Wyrm: Chipping away at ELF

Since Wyrm is utilizing a bootstrapped Scheme variant, building data structures and writing files is surprisingly difficult. Scheme provides the ability to express almost any construct, but without standard libraries every tiny detail most be determined.

The “actual” Wyrm system will eventually provide low level data structures and type support. Any construct utilized by “Mini Scheme” will require duplication between both the Wyrm Scheme implementation, and the “generic” Scheme based system. Writing the ELF decoder, the first obvious challenge to address is some form of structured data support. Normal scheme applications might use a SRFI-1 based “associative list”. Ideally, Wyrm will implement an associative container with “better performance”, but for now, utilizing a wrapped associative list works well. Given the newly defined “dictionary” type, the next hurdle is implementing basic support for serializing structures. For this, a new ‘encoding’ structure is created. With a defined dictionary type and serialization structure, implementing basic support for the primary ELF file header is simple.

So far, basic Test Driven Development (“TDD”) practice has allowed development of substantial infrastructure without gnarly scaffolding. The current ‘Wyrm’ program remains a simple “Hello World” display, but substantial support for ELF and “Wyrm” common scheme library support is present.

The huge challenge remains focus. Even basic decisions get easily bogged down if considering all the possible angles of a full toolchain ecosystem. Worse, there’s nearly infinite complexity possible if attempting to expand to a more modern feature set. But, without the massive set of refactoring and “intelligent” coding tools, any added functionality becomes massively distracting. A worthwhile detour might include integrating Visual Studio Code for improving quick reference documentation.

Wyrm: Baby Steps for ELF

With the July 4th Holiday, I enjoyed a 3-day weekend but intentionally limited the time I spent hacking on Wyrm. There’s a lot to unpack in creating a full operating system and toolchain (even with a limited scope). Instead of jumping into full fledged implementation, I took the opportunity to brainstorm and structure the project.

Given we’ve got a hugeeeee amount of work ahead in bootstrapping a kernel and toolchain, the big question becomes “where to start”. For this project, I’ll be trying to maintain a “Test Driven Development” practice. A unit test framework also creates a simplified environment for early development.

The first project milestone will be a “Hello World” constructed kernel from our toolchain. Qemu supports loading a binary ELF image, and most portable toolchains will work with ELF binaries. For the first project milestone, the Wyrm toolchain will construct a valid ELF kernel image with a “Hello World” assembly kernel. With ELF, the Wyrm toolchain may create images for either or fledging OS or the Linux ecosystem. The end-goal is a fully self-hosting system – but until that point, Linux or Windows can provide a host environment.

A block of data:

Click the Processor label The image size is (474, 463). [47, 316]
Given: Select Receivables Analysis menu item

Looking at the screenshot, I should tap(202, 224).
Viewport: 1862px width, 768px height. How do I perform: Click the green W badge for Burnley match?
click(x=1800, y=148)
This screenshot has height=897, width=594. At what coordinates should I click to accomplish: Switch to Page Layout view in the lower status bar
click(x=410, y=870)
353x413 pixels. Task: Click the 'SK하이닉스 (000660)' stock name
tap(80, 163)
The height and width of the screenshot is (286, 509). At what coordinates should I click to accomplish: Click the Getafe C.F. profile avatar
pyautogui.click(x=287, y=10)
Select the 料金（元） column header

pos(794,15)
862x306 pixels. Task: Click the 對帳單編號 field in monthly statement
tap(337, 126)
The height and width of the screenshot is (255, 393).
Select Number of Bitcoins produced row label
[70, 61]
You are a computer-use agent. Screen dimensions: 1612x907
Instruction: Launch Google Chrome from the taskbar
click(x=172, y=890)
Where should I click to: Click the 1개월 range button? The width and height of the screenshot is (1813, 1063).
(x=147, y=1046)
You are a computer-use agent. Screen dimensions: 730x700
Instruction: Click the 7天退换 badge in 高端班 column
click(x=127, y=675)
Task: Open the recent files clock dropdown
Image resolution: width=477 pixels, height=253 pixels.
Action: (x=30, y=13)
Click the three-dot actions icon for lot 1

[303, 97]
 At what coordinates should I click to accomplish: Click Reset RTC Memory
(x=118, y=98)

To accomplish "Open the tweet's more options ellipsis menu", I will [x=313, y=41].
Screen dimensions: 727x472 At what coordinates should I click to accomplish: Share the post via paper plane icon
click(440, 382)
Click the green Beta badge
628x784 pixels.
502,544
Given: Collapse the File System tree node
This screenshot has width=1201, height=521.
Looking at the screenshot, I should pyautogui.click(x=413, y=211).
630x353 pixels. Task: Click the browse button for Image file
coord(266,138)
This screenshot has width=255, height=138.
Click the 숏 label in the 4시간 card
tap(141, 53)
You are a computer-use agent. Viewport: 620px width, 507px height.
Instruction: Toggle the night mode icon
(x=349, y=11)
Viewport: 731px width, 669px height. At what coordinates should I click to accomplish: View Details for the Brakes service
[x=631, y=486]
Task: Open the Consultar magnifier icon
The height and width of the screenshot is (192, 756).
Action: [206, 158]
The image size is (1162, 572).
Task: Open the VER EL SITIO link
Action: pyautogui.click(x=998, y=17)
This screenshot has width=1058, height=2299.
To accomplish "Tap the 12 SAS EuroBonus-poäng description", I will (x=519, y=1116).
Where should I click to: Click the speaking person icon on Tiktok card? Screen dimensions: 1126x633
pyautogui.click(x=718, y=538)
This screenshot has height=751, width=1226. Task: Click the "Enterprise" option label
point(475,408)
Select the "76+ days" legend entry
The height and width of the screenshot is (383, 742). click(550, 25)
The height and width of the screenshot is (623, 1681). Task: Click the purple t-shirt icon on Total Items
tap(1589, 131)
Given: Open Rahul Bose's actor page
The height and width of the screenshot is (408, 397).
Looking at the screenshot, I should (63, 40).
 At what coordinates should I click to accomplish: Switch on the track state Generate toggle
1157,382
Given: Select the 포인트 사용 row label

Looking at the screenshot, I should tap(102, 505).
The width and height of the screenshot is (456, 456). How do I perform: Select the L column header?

Your goal – Reproduce word for word the part of the Wyrm posts starting with "Given we’ve got" and going on through "a host environment.". These rows have no connection to the Wyrm posts.

Response below –
Given we’ve got a hugeeeee amount of work ahead in bootstrapping a kernel and toolchain, the big question becomes “where to start”. For this project, I’ll be trying to maintain a “Test Driven Development” practice. A unit test framework also creates a simplified environment for early development.

The first project milestone will be a “Hello World” constructed kernel from our toolchain. Qemu supports loading a binary ELF image, and most portable toolchains will work with ELF binaries. For the first project milestone, the Wyrm toolchain will construct a valid ELF kernel image with a “Hello World” assembly kernel. With ELF, the Wyrm toolchain may create images for either or fledging OS or the Linux ecosystem. The end-goal is a fully self-hosting system – but until that point, Linux or Windows can provide a host environment.